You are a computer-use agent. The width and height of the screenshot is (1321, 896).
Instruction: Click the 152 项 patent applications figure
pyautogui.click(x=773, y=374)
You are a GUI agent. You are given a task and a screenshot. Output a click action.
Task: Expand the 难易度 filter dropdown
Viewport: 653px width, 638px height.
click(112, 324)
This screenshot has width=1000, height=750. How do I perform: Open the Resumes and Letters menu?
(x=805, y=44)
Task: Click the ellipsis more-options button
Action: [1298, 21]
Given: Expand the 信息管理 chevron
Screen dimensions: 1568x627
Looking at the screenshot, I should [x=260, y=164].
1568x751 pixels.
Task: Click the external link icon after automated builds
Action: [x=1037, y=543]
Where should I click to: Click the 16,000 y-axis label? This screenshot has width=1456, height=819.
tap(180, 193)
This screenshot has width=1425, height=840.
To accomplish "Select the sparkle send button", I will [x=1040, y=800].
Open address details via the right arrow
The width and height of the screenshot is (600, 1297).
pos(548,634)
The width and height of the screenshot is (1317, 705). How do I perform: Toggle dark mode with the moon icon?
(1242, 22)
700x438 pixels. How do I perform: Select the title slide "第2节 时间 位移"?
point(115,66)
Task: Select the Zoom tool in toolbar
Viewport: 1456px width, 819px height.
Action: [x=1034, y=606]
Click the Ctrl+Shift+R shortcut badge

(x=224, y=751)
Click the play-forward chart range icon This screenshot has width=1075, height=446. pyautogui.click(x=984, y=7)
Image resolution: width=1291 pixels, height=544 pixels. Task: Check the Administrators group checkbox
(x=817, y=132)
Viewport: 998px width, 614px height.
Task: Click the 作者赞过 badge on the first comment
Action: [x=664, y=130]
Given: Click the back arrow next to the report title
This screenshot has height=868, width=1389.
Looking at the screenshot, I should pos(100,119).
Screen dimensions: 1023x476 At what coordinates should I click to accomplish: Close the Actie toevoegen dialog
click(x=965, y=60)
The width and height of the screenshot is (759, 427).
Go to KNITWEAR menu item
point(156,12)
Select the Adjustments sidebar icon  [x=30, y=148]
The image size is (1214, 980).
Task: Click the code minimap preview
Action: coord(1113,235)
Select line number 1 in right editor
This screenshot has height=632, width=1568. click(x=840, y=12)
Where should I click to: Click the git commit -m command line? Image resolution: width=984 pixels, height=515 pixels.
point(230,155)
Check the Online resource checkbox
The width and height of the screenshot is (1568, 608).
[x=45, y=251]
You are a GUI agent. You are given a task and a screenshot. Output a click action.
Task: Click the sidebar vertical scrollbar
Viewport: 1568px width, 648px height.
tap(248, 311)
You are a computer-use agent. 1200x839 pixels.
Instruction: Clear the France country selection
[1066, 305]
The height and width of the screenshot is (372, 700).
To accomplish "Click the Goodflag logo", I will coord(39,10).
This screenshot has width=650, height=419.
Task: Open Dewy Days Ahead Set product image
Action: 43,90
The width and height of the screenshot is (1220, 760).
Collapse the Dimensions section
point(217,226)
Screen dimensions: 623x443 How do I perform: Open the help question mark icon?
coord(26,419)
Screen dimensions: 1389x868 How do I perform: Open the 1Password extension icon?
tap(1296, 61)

> STATED PROBLEM
Pick out every row above that contains the string "checkbox", and copy each one in full. Case counts.

> SOLUTION TO THE EXERCISE
Image resolution: width=1291 pixels, height=544 pixels. Task: Check the Administrators group checkbox
Check the Online resource checkbox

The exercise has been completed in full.